Il filosofo coreano cita Heidegger e il suo ponte capace di creare rive con le sue connessioni e i suoi approdi, sembra indicare la via. Ma una domanda continua a tornare sondando intorno: siamo tuttavia ridotti ad essere turisti in camicia hawaiana? Han teme di si e sempre richiamando Heidegger che ritiene l’ipercultura la fine della cultura e andando a ritroso nel tempo incolpa i media di aver fatto perdere il luogo d’origine alle cose e ai pensieri, catapultando l’essere umano in una serie di rappresentazioni di un mondo che non è più un mondo.

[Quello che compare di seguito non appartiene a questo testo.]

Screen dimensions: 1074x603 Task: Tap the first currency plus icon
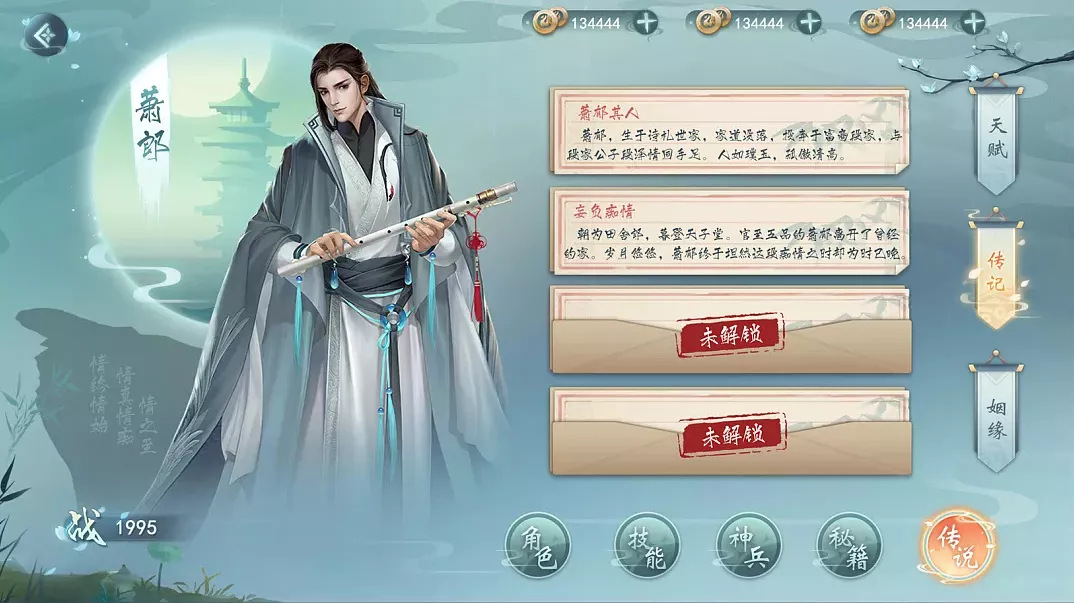point(646,23)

Per nulla alternate da risposte, le domande si susseguono, “bisognerebbe forse piangere la perdita dell’aura, del luogo, dell’origine, di questo auratico qui e ora? O mediante tale perdita si annuncia un nuovo qui e ora senz’aura dotato di un proprio splendore, di un esser qui iperculturale che collima con l’essere ovunque?”.